Saved data entries
+ + +
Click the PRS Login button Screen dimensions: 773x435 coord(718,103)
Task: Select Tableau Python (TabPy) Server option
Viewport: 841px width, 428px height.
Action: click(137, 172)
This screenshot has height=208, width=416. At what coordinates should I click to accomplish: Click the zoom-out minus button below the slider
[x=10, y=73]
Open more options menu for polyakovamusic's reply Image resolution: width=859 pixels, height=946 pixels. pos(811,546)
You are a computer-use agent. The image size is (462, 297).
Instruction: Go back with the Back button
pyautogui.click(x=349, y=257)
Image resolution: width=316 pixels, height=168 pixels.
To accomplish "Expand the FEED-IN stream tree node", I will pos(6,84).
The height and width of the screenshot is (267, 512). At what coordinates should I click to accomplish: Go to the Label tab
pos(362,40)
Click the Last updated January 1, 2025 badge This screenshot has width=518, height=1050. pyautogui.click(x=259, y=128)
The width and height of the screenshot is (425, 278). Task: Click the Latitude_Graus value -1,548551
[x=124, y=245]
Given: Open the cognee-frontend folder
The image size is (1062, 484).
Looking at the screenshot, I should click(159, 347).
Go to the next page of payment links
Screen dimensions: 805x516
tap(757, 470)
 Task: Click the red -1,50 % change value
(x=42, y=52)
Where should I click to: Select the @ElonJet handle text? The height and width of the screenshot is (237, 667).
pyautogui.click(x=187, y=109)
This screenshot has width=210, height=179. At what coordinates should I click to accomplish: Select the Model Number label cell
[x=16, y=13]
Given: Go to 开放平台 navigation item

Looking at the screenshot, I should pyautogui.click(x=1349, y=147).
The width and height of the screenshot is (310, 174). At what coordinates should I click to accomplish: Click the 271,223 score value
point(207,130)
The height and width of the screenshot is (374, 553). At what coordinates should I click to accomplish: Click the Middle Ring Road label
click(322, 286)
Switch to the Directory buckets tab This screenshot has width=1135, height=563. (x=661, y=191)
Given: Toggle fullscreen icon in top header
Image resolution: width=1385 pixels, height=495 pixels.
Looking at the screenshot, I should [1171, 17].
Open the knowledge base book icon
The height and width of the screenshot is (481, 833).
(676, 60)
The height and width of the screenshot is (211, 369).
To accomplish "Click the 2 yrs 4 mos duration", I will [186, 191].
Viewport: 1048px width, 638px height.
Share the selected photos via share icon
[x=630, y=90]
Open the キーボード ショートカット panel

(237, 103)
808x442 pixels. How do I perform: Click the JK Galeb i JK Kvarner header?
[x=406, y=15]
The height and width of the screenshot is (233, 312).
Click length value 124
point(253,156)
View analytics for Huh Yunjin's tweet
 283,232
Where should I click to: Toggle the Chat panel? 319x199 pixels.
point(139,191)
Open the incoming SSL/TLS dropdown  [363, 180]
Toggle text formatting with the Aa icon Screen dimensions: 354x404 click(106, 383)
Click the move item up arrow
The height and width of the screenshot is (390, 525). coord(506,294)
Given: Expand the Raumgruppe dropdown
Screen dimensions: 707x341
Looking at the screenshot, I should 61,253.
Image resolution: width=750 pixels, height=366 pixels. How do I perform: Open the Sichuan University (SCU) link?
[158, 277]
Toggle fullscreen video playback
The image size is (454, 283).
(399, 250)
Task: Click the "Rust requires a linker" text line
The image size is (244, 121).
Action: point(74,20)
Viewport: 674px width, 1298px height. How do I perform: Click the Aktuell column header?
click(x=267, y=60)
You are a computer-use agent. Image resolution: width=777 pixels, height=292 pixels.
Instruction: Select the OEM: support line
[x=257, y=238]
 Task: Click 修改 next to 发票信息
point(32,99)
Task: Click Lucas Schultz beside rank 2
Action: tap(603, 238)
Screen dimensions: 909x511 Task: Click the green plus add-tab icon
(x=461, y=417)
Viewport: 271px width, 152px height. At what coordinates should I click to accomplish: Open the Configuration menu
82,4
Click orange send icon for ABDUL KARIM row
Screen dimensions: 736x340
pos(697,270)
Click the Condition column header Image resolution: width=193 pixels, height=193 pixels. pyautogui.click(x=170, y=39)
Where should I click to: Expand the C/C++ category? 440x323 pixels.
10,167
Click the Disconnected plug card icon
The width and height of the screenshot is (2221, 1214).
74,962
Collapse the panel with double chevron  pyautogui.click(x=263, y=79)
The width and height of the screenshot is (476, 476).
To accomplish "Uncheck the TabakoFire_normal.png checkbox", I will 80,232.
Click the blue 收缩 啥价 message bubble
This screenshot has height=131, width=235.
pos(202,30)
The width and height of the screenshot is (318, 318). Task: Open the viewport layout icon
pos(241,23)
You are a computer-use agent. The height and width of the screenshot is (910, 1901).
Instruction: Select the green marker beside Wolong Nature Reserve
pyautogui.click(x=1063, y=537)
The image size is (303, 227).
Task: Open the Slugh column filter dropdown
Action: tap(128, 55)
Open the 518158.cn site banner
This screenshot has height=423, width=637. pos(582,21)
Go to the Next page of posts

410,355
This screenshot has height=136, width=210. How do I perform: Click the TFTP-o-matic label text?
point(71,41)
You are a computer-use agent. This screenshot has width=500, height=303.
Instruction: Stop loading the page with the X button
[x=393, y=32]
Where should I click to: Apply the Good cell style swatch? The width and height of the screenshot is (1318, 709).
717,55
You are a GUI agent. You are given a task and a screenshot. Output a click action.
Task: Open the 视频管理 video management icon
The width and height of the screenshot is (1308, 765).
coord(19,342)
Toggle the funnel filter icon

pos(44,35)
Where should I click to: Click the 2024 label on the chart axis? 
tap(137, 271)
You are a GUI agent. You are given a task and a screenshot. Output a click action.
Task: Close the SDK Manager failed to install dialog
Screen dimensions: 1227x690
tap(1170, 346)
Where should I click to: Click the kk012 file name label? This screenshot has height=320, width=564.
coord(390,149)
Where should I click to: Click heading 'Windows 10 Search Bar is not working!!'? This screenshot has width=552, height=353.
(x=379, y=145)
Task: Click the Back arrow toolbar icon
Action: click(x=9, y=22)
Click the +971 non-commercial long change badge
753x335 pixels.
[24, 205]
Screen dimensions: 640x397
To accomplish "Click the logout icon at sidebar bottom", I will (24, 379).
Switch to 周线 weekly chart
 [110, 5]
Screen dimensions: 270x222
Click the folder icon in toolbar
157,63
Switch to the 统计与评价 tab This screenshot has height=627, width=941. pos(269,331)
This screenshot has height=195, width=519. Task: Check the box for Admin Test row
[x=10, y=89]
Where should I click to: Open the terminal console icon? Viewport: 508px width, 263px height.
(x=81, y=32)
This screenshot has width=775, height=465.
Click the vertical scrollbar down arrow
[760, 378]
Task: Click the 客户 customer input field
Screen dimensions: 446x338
+ + +
Instructions for the task: Write out all of the records again, replacing every occurrence of "Screen dimensions" with "Screen size" and keeping everything else the same.

Correct output:
Click the PRS Login button Screen size: 773x435 coord(718,103)
Task: Select Tableau Python (TabPy) Server option
Viewport: 841px width, 428px height.
Action: click(137, 172)
This screenshot has height=208, width=416. At what coordinates should I click to accomplish: Click the zoom-out minus button below the slider
[x=10, y=73]
Open more options menu for polyakovamusic's reply Image resolution: width=859 pixels, height=946 pixels. pos(811,546)
You are a computer-use agent. The image size is (462, 297).
Instruction: Go back with the Back button
pyautogui.click(x=349, y=257)
Image resolution: width=316 pixels, height=168 pixels.
To accomplish "Expand the FEED-IN stream tree node", I will pos(6,84).
The height and width of the screenshot is (267, 512). At what coordinates should I click to accomplish: Go to the Label tab
pos(362,40)
Click the Last updated January 1, 2025 badge This screenshot has width=518, height=1050. pyautogui.click(x=259, y=128)
The width and height of the screenshot is (425, 278). Task: Click the Latitude_Graus value -1,548551
[x=124, y=245]
Given: Open the cognee-frontend folder
The image size is (1062, 484).
Looking at the screenshot, I should click(159, 347).
Go to the next page of payment links
Screen size: 805x516
tap(757, 470)
 Task: Click the red -1,50 % change value
(x=42, y=52)
Where should I click to: Select the @ElonJet handle text? The height and width of the screenshot is (237, 667).
pyautogui.click(x=187, y=109)
This screenshot has width=210, height=179. At what coordinates should I click to accomplish: Select the Model Number label cell
[x=16, y=13]
Given: Go to 开放平台 navigation item

Looking at the screenshot, I should pyautogui.click(x=1349, y=147).
The width and height of the screenshot is (310, 174). At what coordinates should I click to accomplish: Click the 271,223 score value
point(207,130)
The height and width of the screenshot is (374, 553). At what coordinates should I click to accomplish: Click the Middle Ring Road label
click(322, 286)
Switch to the Directory buckets tab This screenshot has width=1135, height=563. (x=661, y=191)
Given: Toggle fullscreen icon in top header
Image resolution: width=1385 pixels, height=495 pixels.
Looking at the screenshot, I should [1171, 17].
Open the knowledge base book icon
The height and width of the screenshot is (481, 833).
(676, 60)
The height and width of the screenshot is (211, 369).
To accomplish "Click the 2 yrs 4 mos duration", I will [186, 191].
Viewport: 1048px width, 638px height.
Share the selected photos via share icon
[x=630, y=90]
Open the キーボード ショートカット panel

(237, 103)
808x442 pixels. How do I perform: Click the JK Galeb i JK Kvarner header?
[x=406, y=15]
The height and width of the screenshot is (233, 312).
Click length value 124
point(253,156)
View analytics for Huh Yunjin's tweet
 283,232
Where should I click to: Toggle the Chat panel? 319x199 pixels.
point(139,191)
Open the incoming SSL/TLS dropdown  [363, 180]
Toggle text formatting with the Aa icon Screen size: 354x404 click(106, 383)
Click the move item up arrow
The height and width of the screenshot is (390, 525). coord(506,294)
Given: Expand the Raumgruppe dropdown
Screen size: 707x341
Looking at the screenshot, I should 61,253.
Image resolution: width=750 pixels, height=366 pixels. How do I perform: Open the Sichuan University (SCU) link?
[158, 277]
Toggle fullscreen video playback
The image size is (454, 283).
(399, 250)
Task: Click the "Rust requires a linker" text line
The image size is (244, 121).
Action: point(74,20)
Viewport: 674px width, 1298px height. How do I perform: Click the Aktuell column header?
click(x=267, y=60)
You are a computer-use agent. Image resolution: width=777 pixels, height=292 pixels.
Instruction: Select the OEM: support line
[x=257, y=238]
 Task: Click 修改 next to 发票信息
point(32,99)
Task: Click Lucas Schultz beside rank 2
Action: tap(603, 238)
Screen size: 909x511 Task: Click the green plus add-tab icon
(x=461, y=417)
Viewport: 271px width, 152px height. At what coordinates should I click to accomplish: Open the Configuration menu
82,4
Click orange send icon for ABDUL KARIM row
Screen size: 736x340
pos(697,270)
Click the Condition column header Image resolution: width=193 pixels, height=193 pixels. pyautogui.click(x=170, y=39)
Where should I click to: Expand the C/C++ category? 440x323 pixels.
10,167
Click the Disconnected plug card icon
The width and height of the screenshot is (2221, 1214).
74,962
Collapse the panel with double chevron  pyautogui.click(x=263, y=79)
The width and height of the screenshot is (476, 476).
To accomplish "Uncheck the TabakoFire_normal.png checkbox", I will 80,232.
Click the blue 收缩 啥价 message bubble
This screenshot has height=131, width=235.
pos(202,30)
The width and height of the screenshot is (318, 318). Task: Open the viewport layout icon
pos(241,23)
You are a computer-use agent. The height and width of the screenshot is (910, 1901).
Instruction: Select the green marker beside Wolong Nature Reserve
pyautogui.click(x=1063, y=537)
The image size is (303, 227).
Task: Open the Slugh column filter dropdown
Action: tap(128, 55)
Open the 518158.cn site banner
This screenshot has height=423, width=637. pos(582,21)
Go to the Next page of posts

410,355
This screenshot has height=136, width=210. How do I perform: Click the TFTP-o-matic label text?
point(71,41)
You are a computer-use agent. This screenshot has width=500, height=303.
Instruction: Stop loading the page with the X button
[x=393, y=32]
Where should I click to: Apply the Good cell style swatch? The width and height of the screenshot is (1318, 709).
717,55
You are a GUI agent. You are given a task and a screenshot. Output a click action.
Task: Open the 视频管理 video management icon
The width and height of the screenshot is (1308, 765).
coord(19,342)
Toggle the funnel filter icon

pos(44,35)
Where should I click to: Click the 2024 label on the chart axis? 
tap(137, 271)
You are a GUI agent. You are given a task and a screenshot. Output a click action.
Task: Close the SDK Manager failed to install dialog
Screen size: 1227x690
tap(1170, 346)
Where should I click to: Click the kk012 file name label? This screenshot has height=320, width=564.
coord(390,149)
Where should I click to: Click heading 'Windows 10 Search Bar is not working!!'? This screenshot has width=552, height=353.
(x=379, y=145)
Task: Click the Back arrow toolbar icon
Action: click(x=9, y=22)
Click the +971 non-commercial long change badge
753x335 pixels.
[24, 205]
Screen size: 640x397
To accomplish "Click the logout icon at sidebar bottom", I will (24, 379).
Switch to 周线 weekly chart
 [110, 5]
Screen size: 270x222
Click the folder icon in toolbar
157,63
Switch to the 统计与评价 tab This screenshot has height=627, width=941. pos(269,331)
This screenshot has height=195, width=519. Task: Check the box for Admin Test row
[x=10, y=89]
Where should I click to: Open the terminal console icon? Viewport: 508px width, 263px height.
(x=81, y=32)
This screenshot has width=775, height=465.
Click the vertical scrollbar down arrow
[760, 378]
Task: Click the 客户 customer input field
Screen size: 446x338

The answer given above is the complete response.